By Amir Khwaja, Clarus

Originally published on Clarus Financial Technology blog

Following on from my recent article on MiFID II and the Trading Obligation for Derivatives, I wanted to look into another key section in the ESMA Final Report; namely the requirements for Best Execution. There are two specific requirements, one for Trading venues and another for Investment Firms.

MiFID II Background

The Final Report deals with Draft Regulatory Technical Standards (RTS) of which there are 28 and describes the consultation feedback received, the rationale behind ESMA’s proposals and details each RTS. The report is now submitted to the European Commission, which has 3 months to decide (Dec 28, 2015) whether to endorse the technical standards.

Assuming that it does so, MiFID II will come into effect in Europe on Jan 3, 2017.

Best Execution and Total Cost Analysis (TCA)

There have been a number of good overview write-ups on Best Execution, two I would recommend are Michael Sparkes of ITG Analytics on Multi-Asset Best Execution and Simon Maisey of Tradeweb on TCA for Fixed Income.

I usually find that diving deep into the detail and coming back up is a good way to grasp the essence of a new regulation. So lets look at the relevant detail in the Final Report.

RTS 27 – Best Execution for Trading Venues

An investment firm has a fiduciary obligation to provide its clients with the best possible results when executing orders. The data required to assess best execution is essential for investment firms to monitor performance from venues and for the buy side to monitor the sell side.

This RTS sets out the data that must be made public for financial instruments subject to the trading obligation.

It applies to venues that can be selected by investment firms for execution of their client orders (e.g. RMs, MTFs, OTFs). As such it would seem to apply to All to All Venues and D2C Venues and exclude D2D only ones (assuming D2D continue to exist in the new market structure). Either-way a large chunk of Swaps trading will be included in the Best Execution requirements.

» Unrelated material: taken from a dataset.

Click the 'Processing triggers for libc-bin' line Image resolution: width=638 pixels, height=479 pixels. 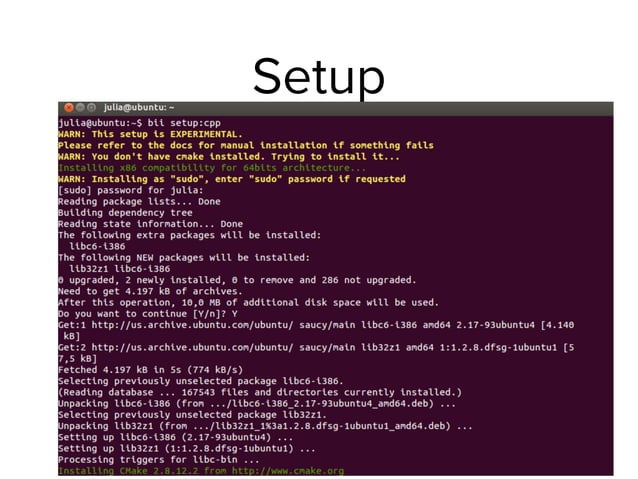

Frequency of Data Publication

Execution venues are required to publish data four times a year and no later than three months after the end of each quarter. So by 30 June for the period 1 January to 31 March.

This data is expected to be available free of charge in a machine readable format on their websites.

Articles 1 to 12, deal with the specifics of the data.

Article 4 – Price

We will start with the first interesting one, Article 4 on price. This requires price data for each financial instrument to be made available for each trading day with one format for intra-day information and one for daily information.

Intra-day requires the following:

Meaning that:

  • for 4 specific times of the day (9:30, 11:30, 13:30, 15:30) and
  • for each Size Range, 1 <= Size Specific to the Instrument (SSTI), 2 > SSTI and 3 > Large in Scale
  • for all trades executed within the first two minutes
  • the Simple Average Price
  • the Total Value executed

And if there are no transactions in the 2mins, then details on the first transaction are required as per the next set of column headings in the table, so price, time, size, etc.

Daily reporting requires:

So for each trading day and instrument, the four rows above.

Lots of interesting price data indeed. Both point in time and daily averages.

Article 5 – Costs

Costs for execution fees, fees for submission/modification/cancelling or orders, fees for access to market data or terminals and any clearing or settlement fees.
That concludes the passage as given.